Fast, cheap, and overlooked
Paul Pearson | 05/15/2001
(4 out of 5 stars)
"If my CD clock is right, this is Todd's shortest album. It's also underrated, if only because it's a stopgap between albums of extreme experimentation, "Healing" and "A Capella". It's a lot like "Hermit of Mink Hollow" from about a half-decade earlier, except fortified with more synthesizers and production values. And the songs are all pretty terrific (with the exception of "Chant," which just gets too hyperactive for my personal tastes). "Hideaway" and "There Goes Your Baybay" are full of the pop style Todd couldn't divorce himself from if he tried. "Drive" is my personal favorite arena-rocker of his. If there's one short-coming it's the somewhat muddy production -- there's a whole lot of treble noises competing for that one frequency, and sometimes they just step over each other. But you can still hear the songwriting. And yes, this is the album that contains "Bang the Drum All Day," which became a major sports-arena staple more than ten years after its release."
A melting pot, sorta
B | Rochester, NY United States | 06/29/2005
(3 out of 5 stars)
"I think I read that Todd kind of tossed this one off to fulfill a contractual obligation, which explains its sorted nature. This feels more like a collection of songs than an album (the complete opposite of its predecessor, the outstanding "Healing").

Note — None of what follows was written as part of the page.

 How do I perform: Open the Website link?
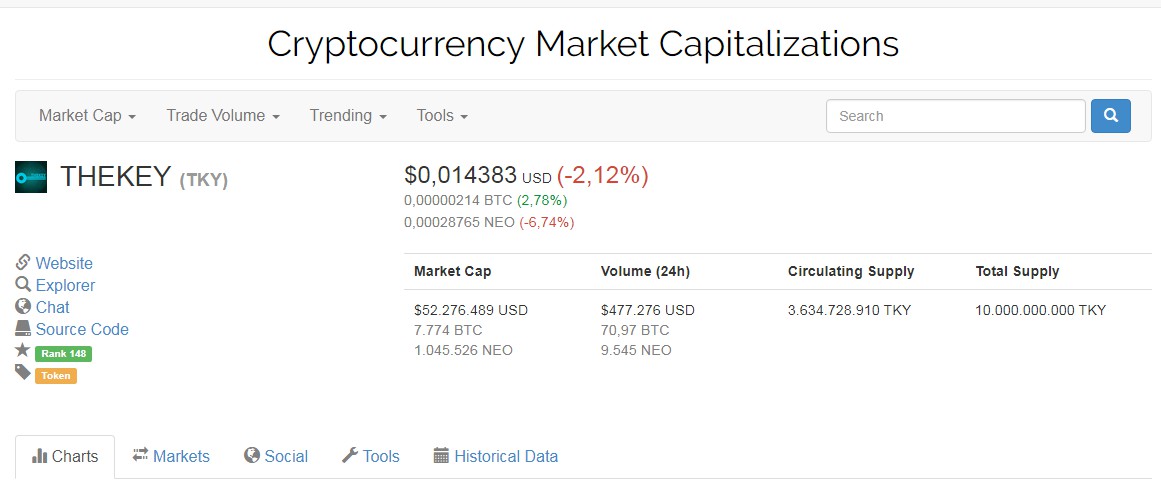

Thus, you have everything from mid-tempo, introspective rockers ("Drive", which sounds Utopian if you know what I mean) to lighthearted, Gilbert & Sullivan styled novelty songs ("Emperor of the Highway").
In fact, most of Todd's albums have some sort of goofy pop song that helps lighten the overall mood, and show off his sense of humor ("Piss Aaron", "An Elpee's Worth of Toons", "Onomatopoeia", etc.) And actually, this album has another one - "Bang on the Drum". Eventually, one of those novelty songs had to catch on! Although it's sad that many people only know Todd for that goofy (albeit catchy and fun) song!
There is more serious stuff to be found, however. "Influenza" is a synth-heavy ballad with a bossa nova beat (thus was a natural fit for his "With a Twist" project). "There Goes Your Baybay" is another pop-ish ballad with an even more overt bossa nova/salsa beat. The breakup ballad "Don't Hurt Yourself" also works well, and would've fit in perfectly on "The Hermit of Mink Hollow".
He also randomly covers "Tin Soldier", by The Small Faces..a song which I've never heard, so I can't say much to compare them. I like Todd's, but I'm not gaga over it or anything.
Then, there's the opener and closer: "Hideaway" and "Chant", respectively. The latter is a beat heavy, "let's love, not fight" type protest-pop song (perhaps a leftover from Utopia's "Swing to the Right"). It's not exactly "Love is the Answer", but it's pretty catchy, and fit well on his No World Order tour.
The former is a song that I always tend to forget about, but everytime I hear it, it just blows me away. Good enough to be in my Top 10 Todd songs, perhaps. Just a fantastic pop song with Todd on the top of his game in all forms. Great melody, great hook, great vocals. Proves that a pop song can be reflective and serious, yet blissfully catchy at the same time. Todd's a master at it!
Since this is long out of print, the price (about $25) is pretty steep for a short (35 minute) record that is probably in my bottom 3 of all of Todd's albums. The songs all range from good (most) to superb (one, really). But like I said before, it has that random, 'stopgag' feel to it. So I'd probably recommend it to hardcore Todd fans only, even though there's some really good stuff on here."
Not his best, but has some nice moments....
Paul Pearson | 11/11/1999
(3 out of 5 stars)
"Ok, this is NOT the place to start for first time Rundgren listeners (try Something/Anything?, Hermit of Mink Hollow or Nearly Human for that) but for all the negative comments on this disc, it does contain some fine moments. "Hideaway" and "Influenza" are wonderful pop tunes. Rundgren said he put little effort into this recording but sometimes the distance he puts between himself and the material makes some great (if not essential) pop music."